Calla y mira, que ya te avisaré cuando sea tu turno —gritó por encima del ruido
del motor.
Warrock bullía de
placer en su hábitat. De haber podido controlar la gravedad, habría construido
su hogar en el aire. Llevaba una década sin volar y, pese a que sus capacidades
no eran las mismas que en el pasado, se creía invulnerable. Aun contra su
voluntad no pospuso en exceso el momento del salto. Consultó el mapa y avisó al
instructor de que iba a abandonar la cabina, así que debía sustituirlo de
inmediato. El cambio se efectuó con presteza, aunque hubo dos segundos en los
que el helicóptero se tambaleó sin gobierno y amenazó con caer en picado,
provocando algunos gritos en las plazas traseras. Pero pronto el nuevo piloto
recuperó el control y enderezó la máquina.
Jeff Warrock se puso el
casco y las gafas y agarró con fuerza el paracaídas. El tacto de la tela le
pareció menos regio que en tierra. Tanto daba. Una corriente de aire le sacudió
el rostro mojado en sudor. Se colocó el arnés sobre los hombros y se despidió
de su tripulación con un movimiento de la mano. No logró evitar un temblor en
los dedos al fijar el arnés a sus piernas.

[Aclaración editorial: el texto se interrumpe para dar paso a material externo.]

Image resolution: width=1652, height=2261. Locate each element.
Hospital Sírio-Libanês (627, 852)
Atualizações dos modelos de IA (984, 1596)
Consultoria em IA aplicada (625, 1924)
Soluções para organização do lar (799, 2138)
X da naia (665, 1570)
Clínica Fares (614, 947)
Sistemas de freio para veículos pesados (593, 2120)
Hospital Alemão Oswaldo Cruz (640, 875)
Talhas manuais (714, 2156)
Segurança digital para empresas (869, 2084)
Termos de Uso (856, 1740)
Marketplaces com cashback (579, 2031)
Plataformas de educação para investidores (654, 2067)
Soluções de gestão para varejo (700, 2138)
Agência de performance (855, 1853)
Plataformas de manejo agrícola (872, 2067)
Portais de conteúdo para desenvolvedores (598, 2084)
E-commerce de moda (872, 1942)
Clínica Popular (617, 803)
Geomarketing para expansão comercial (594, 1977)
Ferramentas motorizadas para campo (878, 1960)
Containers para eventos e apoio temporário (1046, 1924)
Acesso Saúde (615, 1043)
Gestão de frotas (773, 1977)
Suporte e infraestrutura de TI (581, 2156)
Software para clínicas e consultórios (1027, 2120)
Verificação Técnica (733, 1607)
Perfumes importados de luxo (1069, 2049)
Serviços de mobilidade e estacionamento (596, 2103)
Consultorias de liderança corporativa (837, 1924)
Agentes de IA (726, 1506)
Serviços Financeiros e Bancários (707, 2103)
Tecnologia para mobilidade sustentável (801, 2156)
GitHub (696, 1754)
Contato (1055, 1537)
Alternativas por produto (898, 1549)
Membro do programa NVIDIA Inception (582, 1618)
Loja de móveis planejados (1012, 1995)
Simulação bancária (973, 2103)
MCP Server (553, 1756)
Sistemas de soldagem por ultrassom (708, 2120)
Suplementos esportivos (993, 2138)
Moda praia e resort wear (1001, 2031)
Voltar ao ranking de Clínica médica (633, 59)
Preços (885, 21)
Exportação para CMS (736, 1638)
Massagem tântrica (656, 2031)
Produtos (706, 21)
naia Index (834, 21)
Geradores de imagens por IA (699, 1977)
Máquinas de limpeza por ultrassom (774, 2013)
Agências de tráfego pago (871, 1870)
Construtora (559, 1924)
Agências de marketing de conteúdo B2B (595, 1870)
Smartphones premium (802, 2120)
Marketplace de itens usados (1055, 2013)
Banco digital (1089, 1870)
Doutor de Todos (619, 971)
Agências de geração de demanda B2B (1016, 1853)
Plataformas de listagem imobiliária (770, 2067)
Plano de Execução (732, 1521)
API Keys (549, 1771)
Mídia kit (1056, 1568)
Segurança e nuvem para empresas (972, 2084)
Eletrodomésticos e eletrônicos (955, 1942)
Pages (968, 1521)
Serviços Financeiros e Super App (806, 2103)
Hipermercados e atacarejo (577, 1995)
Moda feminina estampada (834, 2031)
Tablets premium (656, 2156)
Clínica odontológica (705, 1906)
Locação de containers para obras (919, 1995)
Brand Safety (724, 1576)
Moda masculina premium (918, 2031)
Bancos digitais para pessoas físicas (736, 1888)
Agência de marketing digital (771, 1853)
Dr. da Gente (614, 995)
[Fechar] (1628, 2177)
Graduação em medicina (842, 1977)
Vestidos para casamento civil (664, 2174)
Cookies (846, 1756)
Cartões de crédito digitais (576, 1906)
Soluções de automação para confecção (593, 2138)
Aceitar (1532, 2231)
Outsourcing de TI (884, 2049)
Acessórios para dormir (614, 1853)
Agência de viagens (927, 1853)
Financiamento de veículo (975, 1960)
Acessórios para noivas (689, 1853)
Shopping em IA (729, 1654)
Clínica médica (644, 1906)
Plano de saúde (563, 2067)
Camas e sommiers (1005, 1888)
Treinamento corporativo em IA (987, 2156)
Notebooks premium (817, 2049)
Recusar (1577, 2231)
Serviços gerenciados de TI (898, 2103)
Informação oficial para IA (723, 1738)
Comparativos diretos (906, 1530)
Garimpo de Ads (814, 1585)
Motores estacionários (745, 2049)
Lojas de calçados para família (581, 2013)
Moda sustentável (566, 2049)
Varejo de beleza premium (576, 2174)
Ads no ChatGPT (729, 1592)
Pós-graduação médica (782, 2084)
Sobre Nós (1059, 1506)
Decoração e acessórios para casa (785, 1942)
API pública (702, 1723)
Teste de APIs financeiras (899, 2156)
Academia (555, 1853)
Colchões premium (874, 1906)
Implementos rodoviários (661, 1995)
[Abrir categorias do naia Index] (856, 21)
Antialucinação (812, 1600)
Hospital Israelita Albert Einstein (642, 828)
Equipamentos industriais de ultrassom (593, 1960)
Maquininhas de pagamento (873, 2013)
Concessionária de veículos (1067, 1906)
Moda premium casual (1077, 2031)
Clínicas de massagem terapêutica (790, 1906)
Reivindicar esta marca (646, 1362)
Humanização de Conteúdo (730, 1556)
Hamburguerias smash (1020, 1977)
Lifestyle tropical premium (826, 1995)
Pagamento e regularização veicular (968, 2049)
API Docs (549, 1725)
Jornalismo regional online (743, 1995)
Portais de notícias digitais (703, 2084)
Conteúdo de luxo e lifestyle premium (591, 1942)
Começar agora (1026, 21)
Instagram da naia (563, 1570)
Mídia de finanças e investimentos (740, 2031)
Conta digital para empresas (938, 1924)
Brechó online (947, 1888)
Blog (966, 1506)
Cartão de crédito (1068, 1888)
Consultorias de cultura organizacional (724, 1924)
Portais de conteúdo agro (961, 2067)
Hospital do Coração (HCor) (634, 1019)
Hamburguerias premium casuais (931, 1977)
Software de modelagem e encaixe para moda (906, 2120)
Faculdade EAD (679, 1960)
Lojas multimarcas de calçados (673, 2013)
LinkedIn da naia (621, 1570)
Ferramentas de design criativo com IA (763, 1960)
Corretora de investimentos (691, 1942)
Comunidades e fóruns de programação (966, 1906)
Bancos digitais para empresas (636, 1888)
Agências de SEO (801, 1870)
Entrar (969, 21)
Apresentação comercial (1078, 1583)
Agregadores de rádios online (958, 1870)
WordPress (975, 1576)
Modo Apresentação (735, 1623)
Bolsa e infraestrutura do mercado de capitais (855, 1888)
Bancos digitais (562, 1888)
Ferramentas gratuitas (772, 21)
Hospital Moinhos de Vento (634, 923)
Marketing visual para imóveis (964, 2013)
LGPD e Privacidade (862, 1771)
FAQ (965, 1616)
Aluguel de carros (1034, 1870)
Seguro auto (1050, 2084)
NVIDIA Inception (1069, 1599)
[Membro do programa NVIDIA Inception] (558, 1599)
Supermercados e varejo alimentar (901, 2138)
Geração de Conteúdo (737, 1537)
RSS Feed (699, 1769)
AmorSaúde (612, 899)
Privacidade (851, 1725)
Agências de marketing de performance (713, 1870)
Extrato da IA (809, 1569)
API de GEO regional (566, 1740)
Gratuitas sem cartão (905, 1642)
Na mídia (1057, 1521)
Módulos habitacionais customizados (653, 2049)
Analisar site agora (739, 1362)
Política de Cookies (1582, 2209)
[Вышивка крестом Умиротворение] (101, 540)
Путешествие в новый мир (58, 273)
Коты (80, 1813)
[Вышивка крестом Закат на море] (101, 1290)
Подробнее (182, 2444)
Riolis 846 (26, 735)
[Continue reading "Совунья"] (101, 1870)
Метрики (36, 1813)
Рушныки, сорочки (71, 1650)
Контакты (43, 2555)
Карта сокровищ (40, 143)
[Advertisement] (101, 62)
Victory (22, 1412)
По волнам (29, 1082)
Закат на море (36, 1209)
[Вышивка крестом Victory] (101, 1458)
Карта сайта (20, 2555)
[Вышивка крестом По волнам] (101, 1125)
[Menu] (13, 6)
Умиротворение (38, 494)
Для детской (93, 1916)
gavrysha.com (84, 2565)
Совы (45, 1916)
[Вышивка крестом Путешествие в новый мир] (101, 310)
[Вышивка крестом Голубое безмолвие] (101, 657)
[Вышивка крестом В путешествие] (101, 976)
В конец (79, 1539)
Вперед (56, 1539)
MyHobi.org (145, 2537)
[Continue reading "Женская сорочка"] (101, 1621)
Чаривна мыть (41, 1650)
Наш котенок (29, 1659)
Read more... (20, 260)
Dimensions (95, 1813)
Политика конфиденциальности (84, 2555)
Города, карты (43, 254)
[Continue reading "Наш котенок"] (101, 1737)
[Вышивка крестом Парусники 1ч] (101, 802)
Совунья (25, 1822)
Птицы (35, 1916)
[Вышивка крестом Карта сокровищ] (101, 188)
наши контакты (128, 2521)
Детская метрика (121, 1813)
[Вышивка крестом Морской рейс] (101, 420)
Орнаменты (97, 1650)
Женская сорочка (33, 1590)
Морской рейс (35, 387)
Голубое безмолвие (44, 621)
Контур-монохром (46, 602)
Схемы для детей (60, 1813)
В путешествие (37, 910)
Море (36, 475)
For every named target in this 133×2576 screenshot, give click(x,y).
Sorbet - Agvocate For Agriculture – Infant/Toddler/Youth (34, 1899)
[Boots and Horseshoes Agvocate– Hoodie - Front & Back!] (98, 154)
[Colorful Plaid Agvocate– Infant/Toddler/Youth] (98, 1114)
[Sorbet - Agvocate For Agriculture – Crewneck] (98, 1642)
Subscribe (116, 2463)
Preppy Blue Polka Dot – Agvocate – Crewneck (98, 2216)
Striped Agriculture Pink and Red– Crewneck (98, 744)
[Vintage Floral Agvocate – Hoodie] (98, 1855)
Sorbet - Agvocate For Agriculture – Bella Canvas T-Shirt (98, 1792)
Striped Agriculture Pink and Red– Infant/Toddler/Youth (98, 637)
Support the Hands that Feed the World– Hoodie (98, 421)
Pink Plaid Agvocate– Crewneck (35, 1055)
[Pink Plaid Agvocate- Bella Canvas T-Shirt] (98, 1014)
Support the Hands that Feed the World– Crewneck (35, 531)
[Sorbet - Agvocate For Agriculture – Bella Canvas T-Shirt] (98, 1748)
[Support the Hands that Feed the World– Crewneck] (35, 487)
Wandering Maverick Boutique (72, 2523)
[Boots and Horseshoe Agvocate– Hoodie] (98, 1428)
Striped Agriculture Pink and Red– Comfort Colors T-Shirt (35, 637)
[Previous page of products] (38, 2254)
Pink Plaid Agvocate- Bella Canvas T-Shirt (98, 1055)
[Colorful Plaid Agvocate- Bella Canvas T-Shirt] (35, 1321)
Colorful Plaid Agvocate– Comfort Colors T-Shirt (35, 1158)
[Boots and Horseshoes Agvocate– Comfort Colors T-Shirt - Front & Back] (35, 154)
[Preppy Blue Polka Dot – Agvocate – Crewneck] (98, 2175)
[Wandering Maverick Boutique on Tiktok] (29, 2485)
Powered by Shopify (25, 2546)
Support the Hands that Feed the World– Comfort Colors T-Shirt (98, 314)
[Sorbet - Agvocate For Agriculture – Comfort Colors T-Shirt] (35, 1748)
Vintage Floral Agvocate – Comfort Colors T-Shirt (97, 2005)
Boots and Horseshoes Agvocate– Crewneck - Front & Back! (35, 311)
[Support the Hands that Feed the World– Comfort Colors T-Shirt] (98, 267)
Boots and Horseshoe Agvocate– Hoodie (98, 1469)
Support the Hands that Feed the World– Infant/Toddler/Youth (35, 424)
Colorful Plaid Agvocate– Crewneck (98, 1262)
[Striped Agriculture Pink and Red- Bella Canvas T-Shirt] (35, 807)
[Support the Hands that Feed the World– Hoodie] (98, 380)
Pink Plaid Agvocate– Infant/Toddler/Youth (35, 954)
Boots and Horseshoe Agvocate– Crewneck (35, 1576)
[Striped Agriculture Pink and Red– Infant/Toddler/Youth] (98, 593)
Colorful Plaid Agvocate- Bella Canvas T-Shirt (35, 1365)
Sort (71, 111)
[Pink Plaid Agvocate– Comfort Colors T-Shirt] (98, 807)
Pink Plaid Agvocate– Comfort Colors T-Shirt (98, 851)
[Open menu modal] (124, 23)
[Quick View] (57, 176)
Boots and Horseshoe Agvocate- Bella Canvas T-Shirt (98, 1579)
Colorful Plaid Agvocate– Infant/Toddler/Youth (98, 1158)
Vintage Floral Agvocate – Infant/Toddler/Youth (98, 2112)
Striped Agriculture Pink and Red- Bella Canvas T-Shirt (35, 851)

Dejó que esa excitación inigualable
que no había experimentado desde la guerra recorriera cada célula de su cuerpo.
Antes de saltar todavía se giró y distinguió sombras que le animaban cerrando
los puños en un gesto de coraje.
Se irguió y sacó pecho,
con el orgullo de quien se sabe ganador de la batalla, para medirse una vez más
–la última– a la fuerza de la gravedad que se concentraba en su figura. Se
precipitó desplegando los brazos como alas y gritando algo contra los nazis.
Cayó a una velocidad de 200 km/ hora; más rápido se deslizaron las imágenes en
su cerebro. Vio a sus primeros reclutas, su primer paracaídas, a su primera mujer,
a la última y a su único hijo, que debía de vegetar frente a un ordenador.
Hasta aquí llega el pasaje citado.